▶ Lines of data
★ ★ ★ ★

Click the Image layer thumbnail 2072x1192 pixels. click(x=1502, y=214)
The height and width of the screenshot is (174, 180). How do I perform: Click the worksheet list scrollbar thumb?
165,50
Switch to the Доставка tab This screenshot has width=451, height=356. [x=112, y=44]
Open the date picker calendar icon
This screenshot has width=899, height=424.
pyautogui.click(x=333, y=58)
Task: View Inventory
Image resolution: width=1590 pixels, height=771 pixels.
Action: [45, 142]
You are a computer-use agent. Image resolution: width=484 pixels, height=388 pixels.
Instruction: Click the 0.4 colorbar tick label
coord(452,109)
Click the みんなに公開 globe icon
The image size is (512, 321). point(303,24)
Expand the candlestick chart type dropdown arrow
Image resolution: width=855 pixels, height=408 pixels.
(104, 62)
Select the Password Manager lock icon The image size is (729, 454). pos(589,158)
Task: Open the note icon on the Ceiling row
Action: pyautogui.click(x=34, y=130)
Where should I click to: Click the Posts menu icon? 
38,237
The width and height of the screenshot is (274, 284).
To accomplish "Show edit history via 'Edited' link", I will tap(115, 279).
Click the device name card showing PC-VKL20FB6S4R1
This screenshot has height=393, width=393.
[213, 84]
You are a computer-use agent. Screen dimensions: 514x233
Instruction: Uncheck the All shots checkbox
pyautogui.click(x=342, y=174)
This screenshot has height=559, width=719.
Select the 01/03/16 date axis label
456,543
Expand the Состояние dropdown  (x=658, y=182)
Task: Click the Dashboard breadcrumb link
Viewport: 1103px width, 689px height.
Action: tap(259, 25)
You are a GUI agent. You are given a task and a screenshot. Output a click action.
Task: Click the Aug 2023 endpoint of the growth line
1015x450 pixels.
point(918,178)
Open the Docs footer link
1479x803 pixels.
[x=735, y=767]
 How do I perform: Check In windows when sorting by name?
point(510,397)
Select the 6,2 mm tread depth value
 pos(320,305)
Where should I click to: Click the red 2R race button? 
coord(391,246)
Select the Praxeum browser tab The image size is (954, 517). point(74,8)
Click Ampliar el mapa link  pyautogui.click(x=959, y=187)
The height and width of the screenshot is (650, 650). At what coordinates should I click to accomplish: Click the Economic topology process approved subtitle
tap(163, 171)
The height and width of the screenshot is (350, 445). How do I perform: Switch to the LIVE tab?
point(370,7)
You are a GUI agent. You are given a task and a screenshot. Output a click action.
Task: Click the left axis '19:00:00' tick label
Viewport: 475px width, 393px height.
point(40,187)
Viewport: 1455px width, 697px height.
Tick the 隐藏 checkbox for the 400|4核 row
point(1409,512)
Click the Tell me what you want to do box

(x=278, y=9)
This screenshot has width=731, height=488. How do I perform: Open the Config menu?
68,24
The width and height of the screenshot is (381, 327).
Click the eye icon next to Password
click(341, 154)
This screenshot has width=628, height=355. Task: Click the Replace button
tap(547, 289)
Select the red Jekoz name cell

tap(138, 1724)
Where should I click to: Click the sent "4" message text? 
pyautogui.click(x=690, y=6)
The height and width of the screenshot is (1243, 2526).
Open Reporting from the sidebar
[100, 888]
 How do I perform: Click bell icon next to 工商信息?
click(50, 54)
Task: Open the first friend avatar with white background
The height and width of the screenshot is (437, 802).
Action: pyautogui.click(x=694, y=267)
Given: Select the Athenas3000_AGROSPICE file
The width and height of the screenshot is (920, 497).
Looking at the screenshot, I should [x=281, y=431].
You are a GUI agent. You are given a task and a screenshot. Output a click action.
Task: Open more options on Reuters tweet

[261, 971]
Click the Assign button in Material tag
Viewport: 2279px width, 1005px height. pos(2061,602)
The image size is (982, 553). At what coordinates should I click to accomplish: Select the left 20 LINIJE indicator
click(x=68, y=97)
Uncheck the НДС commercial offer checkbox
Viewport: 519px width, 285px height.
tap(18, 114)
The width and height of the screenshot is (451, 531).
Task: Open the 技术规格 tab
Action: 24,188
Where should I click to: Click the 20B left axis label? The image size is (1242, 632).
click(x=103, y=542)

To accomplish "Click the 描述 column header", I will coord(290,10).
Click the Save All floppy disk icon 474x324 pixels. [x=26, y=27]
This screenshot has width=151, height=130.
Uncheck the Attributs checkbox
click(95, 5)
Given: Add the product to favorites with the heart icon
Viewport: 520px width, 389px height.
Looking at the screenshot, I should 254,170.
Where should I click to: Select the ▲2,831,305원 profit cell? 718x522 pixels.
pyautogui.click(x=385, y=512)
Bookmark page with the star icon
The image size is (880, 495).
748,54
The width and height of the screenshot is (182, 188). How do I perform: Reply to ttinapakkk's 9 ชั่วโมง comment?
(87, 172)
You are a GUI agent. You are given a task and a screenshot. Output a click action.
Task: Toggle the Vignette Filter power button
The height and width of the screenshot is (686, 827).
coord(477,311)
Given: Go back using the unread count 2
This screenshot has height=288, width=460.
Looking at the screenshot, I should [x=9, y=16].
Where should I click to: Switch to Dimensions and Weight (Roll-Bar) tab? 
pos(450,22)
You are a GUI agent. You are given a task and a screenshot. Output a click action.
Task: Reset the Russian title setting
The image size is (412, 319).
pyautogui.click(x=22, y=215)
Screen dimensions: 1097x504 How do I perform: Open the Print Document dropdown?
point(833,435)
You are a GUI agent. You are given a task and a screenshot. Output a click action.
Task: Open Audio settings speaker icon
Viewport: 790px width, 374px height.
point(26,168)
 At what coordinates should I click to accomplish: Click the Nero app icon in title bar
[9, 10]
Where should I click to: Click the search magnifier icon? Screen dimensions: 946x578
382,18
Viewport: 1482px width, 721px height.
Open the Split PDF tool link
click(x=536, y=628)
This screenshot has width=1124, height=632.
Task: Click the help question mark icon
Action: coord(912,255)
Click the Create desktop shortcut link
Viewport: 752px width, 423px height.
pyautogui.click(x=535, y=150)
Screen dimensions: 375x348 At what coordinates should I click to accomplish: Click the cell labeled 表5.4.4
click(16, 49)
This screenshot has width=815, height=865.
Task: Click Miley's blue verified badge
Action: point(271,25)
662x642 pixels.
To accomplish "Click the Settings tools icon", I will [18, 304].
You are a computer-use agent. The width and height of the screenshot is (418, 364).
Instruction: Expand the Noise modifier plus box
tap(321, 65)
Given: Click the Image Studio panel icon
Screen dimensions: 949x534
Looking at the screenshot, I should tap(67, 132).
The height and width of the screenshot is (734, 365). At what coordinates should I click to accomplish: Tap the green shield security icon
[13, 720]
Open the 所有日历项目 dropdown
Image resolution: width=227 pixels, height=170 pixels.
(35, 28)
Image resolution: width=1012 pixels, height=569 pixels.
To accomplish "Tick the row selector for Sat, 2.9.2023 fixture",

★ ★ ★ ★

▶ PROBLEM TO SOLVE
Rewrite the lines above, replacing every "Instruction:" with "Goal:" and keeping everything else unchanged.

▶ OUTPUT FOR THIS TASK
Click the Image layer thumbnail 2072x1192 pixels. click(x=1502, y=214)
The height and width of the screenshot is (174, 180). How do I perform: Click the worksheet list scrollbar thumb?
165,50
Switch to the Доставка tab This screenshot has width=451, height=356. [x=112, y=44]
Open the date picker calendar icon
This screenshot has width=899, height=424.
pyautogui.click(x=333, y=58)
Task: View Inventory
Image resolution: width=1590 pixels, height=771 pixels.
Action: [45, 142]
You are a computer-use agent. Image resolution: width=484 pixels, height=388 pixels.
Goal: Click the 0.4 colorbar tick label
coord(452,109)
Click the みんなに公開 globe icon
The image size is (512, 321). point(303,24)
Expand the candlestick chart type dropdown arrow
Image resolution: width=855 pixels, height=408 pixels.
(104, 62)
Select the Password Manager lock icon The image size is (729, 454). pos(589,158)
Task: Open the note icon on the Ceiling row
Action: pyautogui.click(x=34, y=130)
Where should I click to: Click the Posts menu icon? 
38,237
The width and height of the screenshot is (274, 284).
To accomplish "Show edit history via 'Edited' link", I will tap(115, 279).
Click the device name card showing PC-VKL20FB6S4R1
This screenshot has height=393, width=393.
[213, 84]
You are a computer-use agent. Screen dimensions: 514x233
Goal: Uncheck the All shots checkbox
pyautogui.click(x=342, y=174)
This screenshot has height=559, width=719.
Select the 01/03/16 date axis label
456,543
Expand the Состояние dropdown  (x=658, y=182)
Task: Click the Dashboard breadcrumb link
Viewport: 1103px width, 689px height.
Action: tap(259, 25)
You are a GUI agent. You are given a task and a screenshot. Output a click action.
Task: Click the Aug 2023 endpoint of the growth line
1015x450 pixels.
point(918,178)
Open the Docs footer link
1479x803 pixels.
[x=735, y=767]
 How do I perform: Check In windows when sorting by name?
point(510,397)
Select the 6,2 mm tread depth value
 pos(320,305)
Where should I click to: Click the red 2R race button? 
coord(391,246)
Select the Praxeum browser tab The image size is (954, 517). point(74,8)
Click Ampliar el mapa link  pyautogui.click(x=959, y=187)
The height and width of the screenshot is (650, 650). At what coordinates should I click to accomplish: Click the Economic topology process approved subtitle
tap(163, 171)
The height and width of the screenshot is (350, 445). How do I perform: Switch to the LIVE tab?
point(370,7)
You are a GUI agent. You are given a task and a screenshot. Output a click action.
Task: Click the left axis '19:00:00' tick label
Viewport: 475px width, 393px height.
point(40,187)
Viewport: 1455px width, 697px height.
Tick the 隐藏 checkbox for the 400|4核 row
point(1409,512)
Click the Tell me what you want to do box

(x=278, y=9)
This screenshot has width=731, height=488. How do I perform: Open the Config menu?
68,24
The width and height of the screenshot is (381, 327).
Click the eye icon next to Password
click(341, 154)
This screenshot has width=628, height=355. Task: Click the Replace button
tap(547, 289)
Select the red Jekoz name cell

tap(138, 1724)
Where should I click to: Click the sent "4" message text? 
pyautogui.click(x=690, y=6)
The height and width of the screenshot is (1243, 2526).
Open Reporting from the sidebar
[100, 888]
 How do I perform: Click bell icon next to 工商信息?
click(50, 54)
Task: Open the first friend avatar with white background
The height and width of the screenshot is (437, 802).
Action: pyautogui.click(x=694, y=267)
Given: Select the Athenas3000_AGROSPICE file
The width and height of the screenshot is (920, 497).
Looking at the screenshot, I should [x=281, y=431].
You are a GUI agent. You are given a task and a screenshot. Output a click action.
Task: Open more options on Reuters tweet

[261, 971]
Click the Assign button in Material tag
Viewport: 2279px width, 1005px height. pos(2061,602)
The image size is (982, 553). At what coordinates should I click to accomplish: Select the left 20 LINIJE indicator
click(x=68, y=97)
Uncheck the НДС commercial offer checkbox
Viewport: 519px width, 285px height.
tap(18, 114)
The width and height of the screenshot is (451, 531).
Task: Open the 技术规格 tab
Action: 24,188
Where should I click to: Click the 20B left axis label? The image size is (1242, 632).
click(x=103, y=542)

To accomplish "Click the 描述 column header", I will coord(290,10).
Click the Save All floppy disk icon 474x324 pixels. [x=26, y=27]
This screenshot has width=151, height=130.
Uncheck the Attributs checkbox
click(95, 5)
Given: Add the product to favorites with the heart icon
Viewport: 520px width, 389px height.
Looking at the screenshot, I should 254,170.
Where should I click to: Select the ▲2,831,305원 profit cell? 718x522 pixels.
pyautogui.click(x=385, y=512)
Bookmark page with the star icon
The image size is (880, 495).
748,54
The width and height of the screenshot is (182, 188). How do I perform: Reply to ttinapakkk's 9 ชั่วโมง comment?
(87, 172)
You are a GUI agent. You are given a task and a screenshot. Output a click action.
Task: Toggle the Vignette Filter power button
The height and width of the screenshot is (686, 827).
coord(477,311)
Given: Go back using the unread count 2
This screenshot has height=288, width=460.
Looking at the screenshot, I should [x=9, y=16].
Where should I click to: Switch to Dimensions and Weight (Roll-Bar) tab? 
pos(450,22)
You are a GUI agent. You are given a task and a screenshot. Output a click action.
Task: Reset the Russian title setting
The image size is (412, 319).
pyautogui.click(x=22, y=215)
Screen dimensions: 1097x504 How do I perform: Open the Print Document dropdown?
point(833,435)
You are a GUI agent. You are given a task and a screenshot. Output a click action.
Task: Open Audio settings speaker icon
Viewport: 790px width, 374px height.
point(26,168)
 At what coordinates should I click to accomplish: Click the Nero app icon in title bar
[9, 10]
Where should I click to: Click the search magnifier icon? Screen dimensions: 946x578
382,18
Viewport: 1482px width, 721px height.
Open the Split PDF tool link
click(x=536, y=628)
This screenshot has width=1124, height=632.
Task: Click the help question mark icon
Action: coord(912,255)
Click the Create desktop shortcut link
Viewport: 752px width, 423px height.
pyautogui.click(x=535, y=150)
Screen dimensions: 375x348 At what coordinates should I click to accomplish: Click the cell labeled 表5.4.4
click(16, 49)
This screenshot has width=815, height=865.
Task: Click Miley's blue verified badge
Action: point(271,25)
662x642 pixels.
To accomplish "Click the Settings tools icon", I will [18, 304].
You are a computer-use agent. The width and height of the screenshot is (418, 364).
Goal: Expand the Noise modifier plus box
tap(321, 65)
Given: Click the Image Studio panel icon
Screen dimensions: 949x534
Looking at the screenshot, I should tap(67, 132).
The height and width of the screenshot is (734, 365). At what coordinates should I click to accomplish: Tap the green shield security icon
[13, 720]
Open the 所有日历项目 dropdown
Image resolution: width=227 pixels, height=170 pixels.
(35, 28)
Image resolution: width=1012 pixels, height=569 pixels.
To accomplish "Tick the row selector for Sat, 2.9.2023 fixture",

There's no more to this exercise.